Chemokine (CXC motif) ligand 8 (CXCL8) is a pro-inflammatory chemokine binding to CXC motif receptors 1/2 (CXCR1/2). Patients with temporal lobe epilepsy (TLE) exhibit increased serum CXCL8 levels. CXC motif ligand 1 (CXCL1), a murine ortholog of CXCL8, has been implicated in seizure generation and neuronal loss. This study evaluated the antiepileptogenic and antiseizure effects of reparixin in amygdaloid kindling rat model of TLE. Reparixin was administered during the kindling period for 14 days, and seizures were induced twice daily via electrical stimulation. To assess the antiseizure effects, reparixin was administered to fully kindled animals, and stimulations were performed 24 and 48 h later.
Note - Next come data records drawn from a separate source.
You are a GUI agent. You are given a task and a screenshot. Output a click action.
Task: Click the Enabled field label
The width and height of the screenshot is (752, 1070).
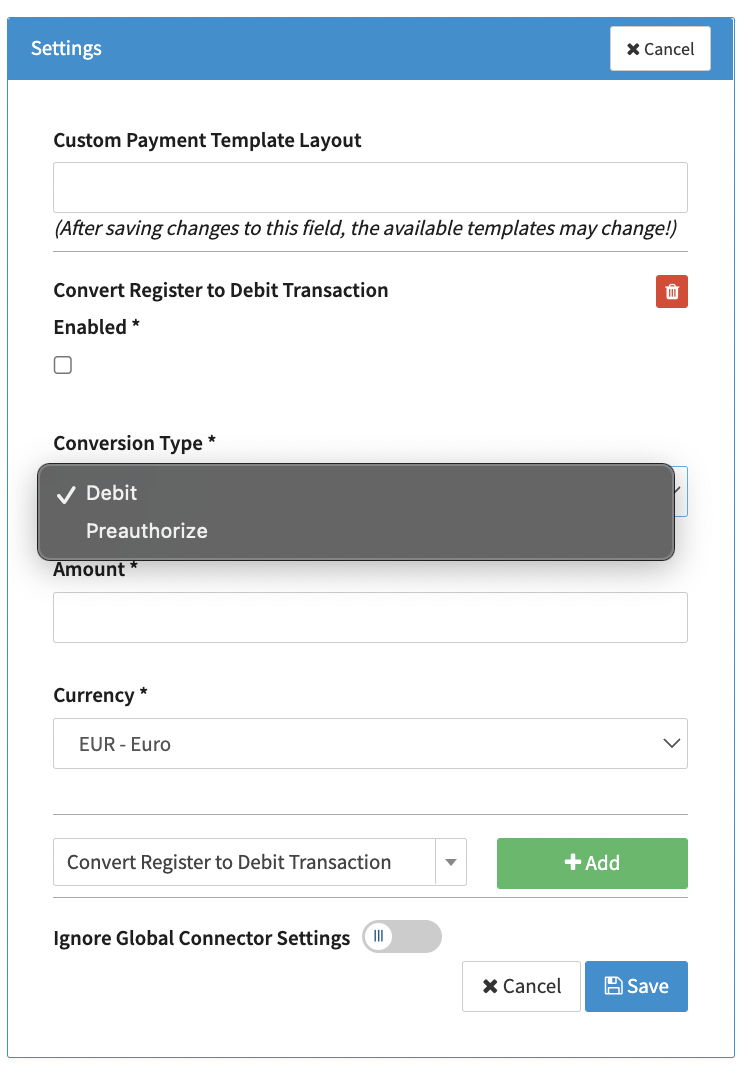click(x=90, y=327)
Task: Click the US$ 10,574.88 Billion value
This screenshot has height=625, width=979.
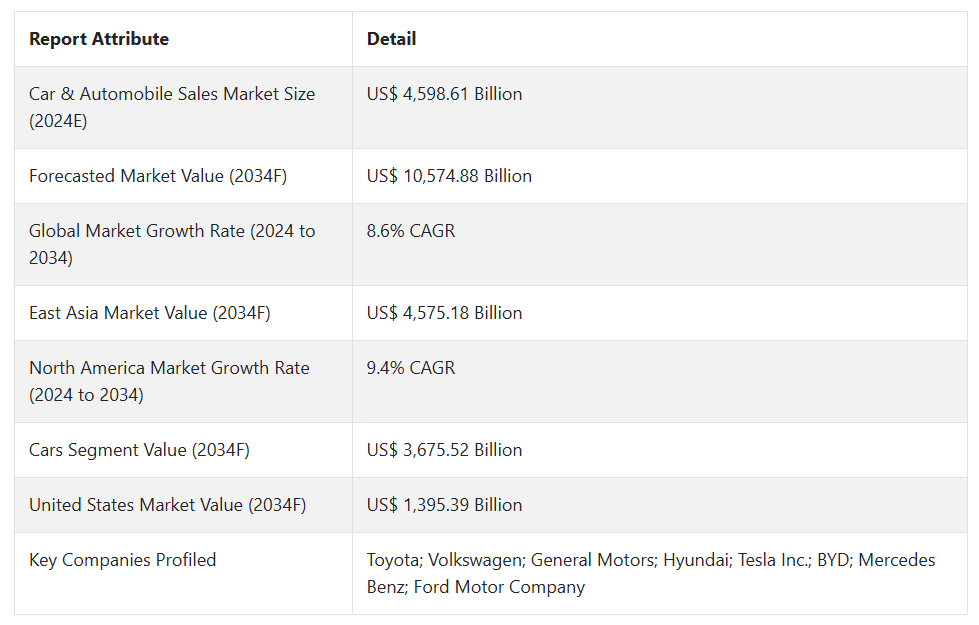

Levetiracetam, a broad-spectrum antiseizure drug, was administered intraperitoneally (i.p.) as positive control 1 h before each stimulation. Reparixin delayed secondary seizure generalization during kindling. Reparixin reduced seizure severity and after-discharge duration in fully kindled animals at 24 h from treatment initiation. CXCR1/2 and protein kinase B pathway proteins exhibited no significant changes; reparixin reduced the phospho-extracellular signal-regulated kinase (pERK)/ERK ratio in the cortex and hippocampus. CXCL1 expression was significantly decreased in the cortex. Reparixin exhibited antiepileptogenic and partial antiseizure effects by modulating the CXCL1–CXCR1/2 axis and reducing ERK signaling. Already in clinical trials on respiratory diseases, reparixin could be repurposed for epilepsy therapy.